#### [Activity]
Each entry needs to appear again, retyped exactly as it is below.

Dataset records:
# # # #

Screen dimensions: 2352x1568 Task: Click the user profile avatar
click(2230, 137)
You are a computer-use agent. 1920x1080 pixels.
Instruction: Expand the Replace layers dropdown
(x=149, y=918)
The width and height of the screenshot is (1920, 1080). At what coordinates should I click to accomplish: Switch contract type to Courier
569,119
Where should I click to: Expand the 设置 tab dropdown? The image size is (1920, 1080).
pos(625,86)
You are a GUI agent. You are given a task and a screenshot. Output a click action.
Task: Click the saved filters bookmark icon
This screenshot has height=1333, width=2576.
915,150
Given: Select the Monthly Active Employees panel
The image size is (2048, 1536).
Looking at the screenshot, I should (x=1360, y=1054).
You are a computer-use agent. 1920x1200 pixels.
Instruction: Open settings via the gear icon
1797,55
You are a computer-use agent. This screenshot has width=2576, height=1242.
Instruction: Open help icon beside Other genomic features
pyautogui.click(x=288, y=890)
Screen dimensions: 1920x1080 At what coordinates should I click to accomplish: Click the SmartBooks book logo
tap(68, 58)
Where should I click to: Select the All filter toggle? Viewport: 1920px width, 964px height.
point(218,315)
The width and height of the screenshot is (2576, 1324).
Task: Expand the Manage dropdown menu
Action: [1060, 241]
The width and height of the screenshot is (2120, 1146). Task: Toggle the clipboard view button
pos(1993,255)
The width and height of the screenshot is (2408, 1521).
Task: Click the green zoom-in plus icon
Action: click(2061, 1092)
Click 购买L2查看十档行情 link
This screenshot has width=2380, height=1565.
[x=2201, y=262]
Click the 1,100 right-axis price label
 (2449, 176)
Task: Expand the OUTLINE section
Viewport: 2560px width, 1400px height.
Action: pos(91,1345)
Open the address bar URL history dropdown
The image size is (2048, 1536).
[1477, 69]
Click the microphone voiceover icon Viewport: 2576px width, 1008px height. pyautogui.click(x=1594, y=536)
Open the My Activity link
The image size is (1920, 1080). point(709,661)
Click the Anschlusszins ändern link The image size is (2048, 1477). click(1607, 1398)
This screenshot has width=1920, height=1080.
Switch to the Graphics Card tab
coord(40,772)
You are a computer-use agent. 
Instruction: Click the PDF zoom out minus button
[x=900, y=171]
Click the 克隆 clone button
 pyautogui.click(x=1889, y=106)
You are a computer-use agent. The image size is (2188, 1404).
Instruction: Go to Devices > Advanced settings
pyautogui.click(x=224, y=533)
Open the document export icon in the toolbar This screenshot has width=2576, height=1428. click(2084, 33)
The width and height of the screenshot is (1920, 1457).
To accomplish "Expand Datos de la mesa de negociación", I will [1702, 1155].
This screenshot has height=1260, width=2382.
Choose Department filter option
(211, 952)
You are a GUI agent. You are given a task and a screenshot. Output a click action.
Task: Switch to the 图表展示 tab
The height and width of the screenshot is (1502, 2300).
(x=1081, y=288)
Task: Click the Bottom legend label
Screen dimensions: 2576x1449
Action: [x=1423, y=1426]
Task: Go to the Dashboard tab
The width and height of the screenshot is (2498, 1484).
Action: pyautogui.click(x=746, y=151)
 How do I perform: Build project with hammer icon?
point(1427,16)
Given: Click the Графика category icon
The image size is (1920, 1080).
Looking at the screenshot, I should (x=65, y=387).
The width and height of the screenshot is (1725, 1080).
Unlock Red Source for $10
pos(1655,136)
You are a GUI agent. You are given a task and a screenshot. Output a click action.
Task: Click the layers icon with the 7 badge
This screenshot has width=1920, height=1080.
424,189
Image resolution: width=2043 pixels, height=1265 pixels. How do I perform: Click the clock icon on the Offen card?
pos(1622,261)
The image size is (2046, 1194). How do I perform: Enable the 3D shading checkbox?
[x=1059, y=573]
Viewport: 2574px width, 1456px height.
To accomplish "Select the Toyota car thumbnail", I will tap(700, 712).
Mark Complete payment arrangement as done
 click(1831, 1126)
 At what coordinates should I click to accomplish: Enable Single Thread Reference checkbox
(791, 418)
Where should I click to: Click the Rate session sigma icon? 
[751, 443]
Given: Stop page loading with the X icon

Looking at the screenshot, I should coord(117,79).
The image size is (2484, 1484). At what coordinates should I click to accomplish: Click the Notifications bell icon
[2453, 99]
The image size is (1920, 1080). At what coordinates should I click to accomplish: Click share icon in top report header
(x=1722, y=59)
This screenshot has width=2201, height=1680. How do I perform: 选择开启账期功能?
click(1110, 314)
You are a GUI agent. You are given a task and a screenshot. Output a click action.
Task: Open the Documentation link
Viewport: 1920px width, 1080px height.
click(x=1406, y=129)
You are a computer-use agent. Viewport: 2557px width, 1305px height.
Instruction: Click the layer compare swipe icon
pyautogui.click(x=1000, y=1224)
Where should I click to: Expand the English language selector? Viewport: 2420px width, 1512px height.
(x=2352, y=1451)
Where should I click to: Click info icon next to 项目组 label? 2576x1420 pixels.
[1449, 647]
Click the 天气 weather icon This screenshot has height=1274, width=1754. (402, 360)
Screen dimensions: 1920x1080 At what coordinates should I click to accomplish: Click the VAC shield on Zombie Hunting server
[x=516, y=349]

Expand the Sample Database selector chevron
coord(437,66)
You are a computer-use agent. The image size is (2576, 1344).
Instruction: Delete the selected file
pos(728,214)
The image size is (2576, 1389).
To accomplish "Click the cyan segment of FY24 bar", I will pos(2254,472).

# # # #

#### [Output of the task]
Screen dimensions: 2352x1568 Task: Click the user profile avatar
click(2230, 137)
You are a computer-use agent. 1920x1080 pixels.
Instruction: Expand the Replace layers dropdown
(x=149, y=918)
The width and height of the screenshot is (1920, 1080). At what coordinates should I click to accomplish: Switch contract type to Courier
569,119
Where should I click to: Expand the 设置 tab dropdown? The image size is (1920, 1080).
pos(625,86)
You are a GUI agent. You are given a task and a screenshot. Output a click action.
Task: Click the saved filters bookmark icon
This screenshot has height=1333, width=2576.
915,150
Given: Select the Monthly Active Employees panel
The image size is (2048, 1536).
Looking at the screenshot, I should (x=1360, y=1054).
You are a computer-use agent. 1920x1200 pixels.
Instruction: Open settings via the gear icon
1797,55
You are a computer-use agent. This screenshot has width=2576, height=1242.
Instruction: Open help icon beside Other genomic features
pyautogui.click(x=288, y=890)
Screen dimensions: 1920x1080 At what coordinates should I click to accomplish: Click the SmartBooks book logo
tap(68, 58)
Where should I click to: Select the All filter toggle? Viewport: 1920px width, 964px height.
point(218,315)
The width and height of the screenshot is (2576, 1324).
Task: Expand the Manage dropdown menu
Action: [1060, 241]
The width and height of the screenshot is (2120, 1146). Task: Toggle the clipboard view button
pos(1993,255)
The width and height of the screenshot is (2408, 1521).
Task: Click the green zoom-in plus icon
Action: click(2061, 1092)
Click 购买L2查看十档行情 link
This screenshot has width=2380, height=1565.
[x=2201, y=262]
Click the 1,100 right-axis price label
 (2449, 176)
Task: Expand the OUTLINE section
Viewport: 2560px width, 1400px height.
Action: pos(91,1345)
Open the address bar URL history dropdown
The image size is (2048, 1536).
[1477, 69]
Click the microphone voiceover icon Viewport: 2576px width, 1008px height. pyautogui.click(x=1594, y=536)
Open the My Activity link
The image size is (1920, 1080). point(709,661)
Click the Anschlusszins ändern link The image size is (2048, 1477). click(1607, 1398)
This screenshot has width=1920, height=1080.
Switch to the Graphics Card tab
coord(40,772)
You are a computer-use agent. 
Instruction: Click the PDF zoom out minus button
[x=900, y=171]
Click the 克隆 clone button
 pyautogui.click(x=1889, y=106)
You are a computer-use agent. The image size is (2188, 1404).
Instruction: Go to Devices > Advanced settings
pyautogui.click(x=224, y=533)
Open the document export icon in the toolbar This screenshot has width=2576, height=1428. click(2084, 33)
The width and height of the screenshot is (1920, 1457).
To accomplish "Expand Datos de la mesa de negociación", I will [1702, 1155].
This screenshot has height=1260, width=2382.
Choose Department filter option
(211, 952)
You are a GUI agent. You are given a task and a screenshot. Output a click action.
Task: Switch to the 图表展示 tab
The height and width of the screenshot is (1502, 2300).
(x=1081, y=288)
Task: Click the Bottom legend label
Screen dimensions: 2576x1449
Action: [x=1423, y=1426]
Task: Go to the Dashboard tab
The width and height of the screenshot is (2498, 1484).
Action: pyautogui.click(x=746, y=151)
 How do I perform: Build project with hammer icon?
point(1427,16)
Given: Click the Графика category icon
The image size is (1920, 1080).
Looking at the screenshot, I should (x=65, y=387).
The width and height of the screenshot is (1725, 1080).
Unlock Red Source for $10
pos(1655,136)
You are a GUI agent. You are given a task and a screenshot. Output a click action.
Task: Click the layers icon with the 7 badge
This screenshot has width=1920, height=1080.
424,189
Image resolution: width=2043 pixels, height=1265 pixels. How do I perform: Click the clock icon on the Offen card?
pos(1622,261)
The image size is (2046, 1194). How do I perform: Enable the 3D shading checkbox?
[x=1059, y=573]
Viewport: 2574px width, 1456px height.
To accomplish "Select the Toyota car thumbnail", I will tap(700, 712).
Mark Complete payment arrangement as done
 click(1831, 1126)
 At what coordinates should I click to accomplish: Enable Single Thread Reference checkbox
(791, 418)
Where should I click to: Click the Rate session sigma icon? 
[751, 443]
Given: Stop page loading with the X icon

Looking at the screenshot, I should coord(117,79).
The image size is (2484, 1484). At what coordinates should I click to accomplish: Click the Notifications bell icon
[2453, 99]
The image size is (1920, 1080). At what coordinates should I click to accomplish: Click share icon in top report header
(x=1722, y=59)
This screenshot has width=2201, height=1680. How do I perform: 选择开启账期功能?
click(1110, 314)
You are a GUI agent. You are given a task and a screenshot. Output a click action.
Task: Open the Documentation link
Viewport: 1920px width, 1080px height.
click(x=1406, y=129)
You are a computer-use agent. Viewport: 2557px width, 1305px height.
Instruction: Click the layer compare swipe icon
pyautogui.click(x=1000, y=1224)
Where should I click to: Expand the English language selector? Viewport: 2420px width, 1512px height.
(x=2352, y=1451)
Where should I click to: Click info icon next to 项目组 label? 2576x1420 pixels.
[1449, 647]
Click the 天气 weather icon This screenshot has height=1274, width=1754. (402, 360)
Screen dimensions: 1920x1080 At what coordinates should I click to accomplish: Click the VAC shield on Zombie Hunting server
[x=516, y=349]

Expand the Sample Database selector chevron
coord(437,66)
You are a computer-use agent. The image size is (2576, 1344).
Instruction: Delete the selected file
pos(728,214)
The image size is (2576, 1389).
To accomplish "Click the cyan segment of FY24 bar", I will pos(2254,472).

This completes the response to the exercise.